> Exercise brief
Copy out the items below again, substituting "Goal:" for every occurrence of "Instruction:" and leaving everything else unchanged.

Stored records

+ + + + +

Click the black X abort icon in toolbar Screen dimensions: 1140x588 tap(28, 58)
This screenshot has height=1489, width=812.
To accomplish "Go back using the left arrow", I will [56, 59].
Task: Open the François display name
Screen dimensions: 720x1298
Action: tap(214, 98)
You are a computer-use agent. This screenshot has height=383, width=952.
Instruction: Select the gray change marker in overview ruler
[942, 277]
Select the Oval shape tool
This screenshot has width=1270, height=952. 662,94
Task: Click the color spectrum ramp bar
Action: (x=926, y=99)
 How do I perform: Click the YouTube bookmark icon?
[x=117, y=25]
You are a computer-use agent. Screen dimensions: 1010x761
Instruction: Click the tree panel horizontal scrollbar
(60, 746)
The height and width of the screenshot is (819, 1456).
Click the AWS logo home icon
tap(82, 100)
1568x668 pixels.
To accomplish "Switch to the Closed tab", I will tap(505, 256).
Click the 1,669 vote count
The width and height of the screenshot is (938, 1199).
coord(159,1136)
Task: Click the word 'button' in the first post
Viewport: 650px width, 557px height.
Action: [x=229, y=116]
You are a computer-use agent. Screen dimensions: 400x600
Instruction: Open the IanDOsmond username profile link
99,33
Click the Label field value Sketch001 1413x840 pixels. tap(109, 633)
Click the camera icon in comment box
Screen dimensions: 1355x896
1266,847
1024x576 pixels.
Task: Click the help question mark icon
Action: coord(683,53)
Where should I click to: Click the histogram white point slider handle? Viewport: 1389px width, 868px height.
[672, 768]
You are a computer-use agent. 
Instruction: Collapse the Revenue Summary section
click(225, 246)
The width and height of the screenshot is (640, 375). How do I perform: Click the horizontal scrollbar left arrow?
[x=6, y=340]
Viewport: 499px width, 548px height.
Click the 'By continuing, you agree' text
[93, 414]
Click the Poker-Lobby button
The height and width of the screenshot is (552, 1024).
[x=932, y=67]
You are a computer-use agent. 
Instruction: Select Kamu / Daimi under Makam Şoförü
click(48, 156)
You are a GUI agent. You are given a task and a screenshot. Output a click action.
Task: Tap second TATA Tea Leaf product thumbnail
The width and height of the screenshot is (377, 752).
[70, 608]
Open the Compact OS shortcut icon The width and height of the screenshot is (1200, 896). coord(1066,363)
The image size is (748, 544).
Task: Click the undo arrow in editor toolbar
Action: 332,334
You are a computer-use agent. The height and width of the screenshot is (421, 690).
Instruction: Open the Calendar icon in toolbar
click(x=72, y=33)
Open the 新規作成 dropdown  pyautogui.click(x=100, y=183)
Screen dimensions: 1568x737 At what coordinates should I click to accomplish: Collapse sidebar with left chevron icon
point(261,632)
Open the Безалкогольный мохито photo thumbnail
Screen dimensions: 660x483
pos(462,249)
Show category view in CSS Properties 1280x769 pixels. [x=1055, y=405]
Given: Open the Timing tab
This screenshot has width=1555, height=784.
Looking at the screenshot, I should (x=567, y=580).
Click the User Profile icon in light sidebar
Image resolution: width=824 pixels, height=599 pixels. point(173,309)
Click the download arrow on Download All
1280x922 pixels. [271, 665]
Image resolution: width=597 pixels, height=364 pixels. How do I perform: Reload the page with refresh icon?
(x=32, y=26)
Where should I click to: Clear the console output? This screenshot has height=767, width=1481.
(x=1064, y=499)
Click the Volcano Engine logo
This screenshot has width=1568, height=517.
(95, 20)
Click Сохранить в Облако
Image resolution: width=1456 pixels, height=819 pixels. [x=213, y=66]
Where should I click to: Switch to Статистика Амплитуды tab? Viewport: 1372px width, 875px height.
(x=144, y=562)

+ + + + +

> Task output
Click the black X abort icon in toolbar Screen dimensions: 1140x588 tap(28, 58)
This screenshot has height=1489, width=812.
To accomplish "Go back using the left arrow", I will [56, 59].
Task: Open the François display name
Screen dimensions: 720x1298
Action: tap(214, 98)
You are a computer-use agent. This screenshot has height=383, width=952.
Goal: Select the gray change marker in overview ruler
[942, 277]
Select the Oval shape tool
This screenshot has width=1270, height=952. 662,94
Task: Click the color spectrum ramp bar
Action: (x=926, y=99)
 How do I perform: Click the YouTube bookmark icon?
[x=117, y=25]
You are a computer-use agent. Screen dimensions: 1010x761
Goal: Click the tree panel horizontal scrollbar
(60, 746)
The height and width of the screenshot is (819, 1456).
Click the AWS logo home icon
tap(82, 100)
1568x668 pixels.
To accomplish "Switch to the Closed tab", I will tap(505, 256).
Click the 1,669 vote count
The width and height of the screenshot is (938, 1199).
coord(159,1136)
Task: Click the word 'button' in the first post
Viewport: 650px width, 557px height.
Action: [x=229, y=116]
You are a computer-use agent. Screen dimensions: 400x600
Goal: Open the IanDOsmond username profile link
99,33
Click the Label field value Sketch001 1413x840 pixels. tap(109, 633)
Click the camera icon in comment box
Screen dimensions: 1355x896
1266,847
1024x576 pixels.
Task: Click the help question mark icon
Action: coord(683,53)
Where should I click to: Click the histogram white point slider handle? Viewport: 1389px width, 868px height.
[672, 768]
You are a computer-use agent. 
Goal: Collapse the Revenue Summary section
click(225, 246)
The width and height of the screenshot is (640, 375). How do I perform: Click the horizontal scrollbar left arrow?
[x=6, y=340]
Viewport: 499px width, 548px height.
Click the 'By continuing, you agree' text
[93, 414]
Click the Poker-Lobby button
The height and width of the screenshot is (552, 1024).
[x=932, y=67]
You are a computer-use agent. 
Goal: Select Kamu / Daimi under Makam Şoförü
click(48, 156)
You are a GUI agent. You are given a task and a screenshot. Output a click action.
Task: Tap second TATA Tea Leaf product thumbnail
The width and height of the screenshot is (377, 752).
[70, 608]
Open the Compact OS shortcut icon The width and height of the screenshot is (1200, 896). coord(1066,363)
The image size is (748, 544).
Task: Click the undo arrow in editor toolbar
Action: 332,334
You are a computer-use agent. The height and width of the screenshot is (421, 690).
Goal: Open the Calendar icon in toolbar
click(x=72, y=33)
Open the 新規作成 dropdown  pyautogui.click(x=100, y=183)
Screen dimensions: 1568x737 At what coordinates should I click to accomplish: Collapse sidebar with left chevron icon
point(261,632)
Open the Безалкогольный мохито photo thumbnail
Screen dimensions: 660x483
pos(462,249)
Show category view in CSS Properties 1280x769 pixels. [x=1055, y=405]
Given: Open the Timing tab
This screenshot has width=1555, height=784.
Looking at the screenshot, I should (x=567, y=580).
Click the User Profile icon in light sidebar
Image resolution: width=824 pixels, height=599 pixels. point(173,309)
Click the download arrow on Download All
1280x922 pixels. [271, 665]
Image resolution: width=597 pixels, height=364 pixels. How do I perform: Reload the page with refresh icon?
(x=32, y=26)
Where should I click to: Clear the console output? This screenshot has height=767, width=1481.
(x=1064, y=499)
Click the Volcano Engine logo
This screenshot has width=1568, height=517.
(95, 20)
Click Сохранить в Облако
Image resolution: width=1456 pixels, height=819 pixels. [x=213, y=66]
Where should I click to: Switch to Статистика Амплитуды tab? Viewport: 1372px width, 875px height.
(x=144, y=562)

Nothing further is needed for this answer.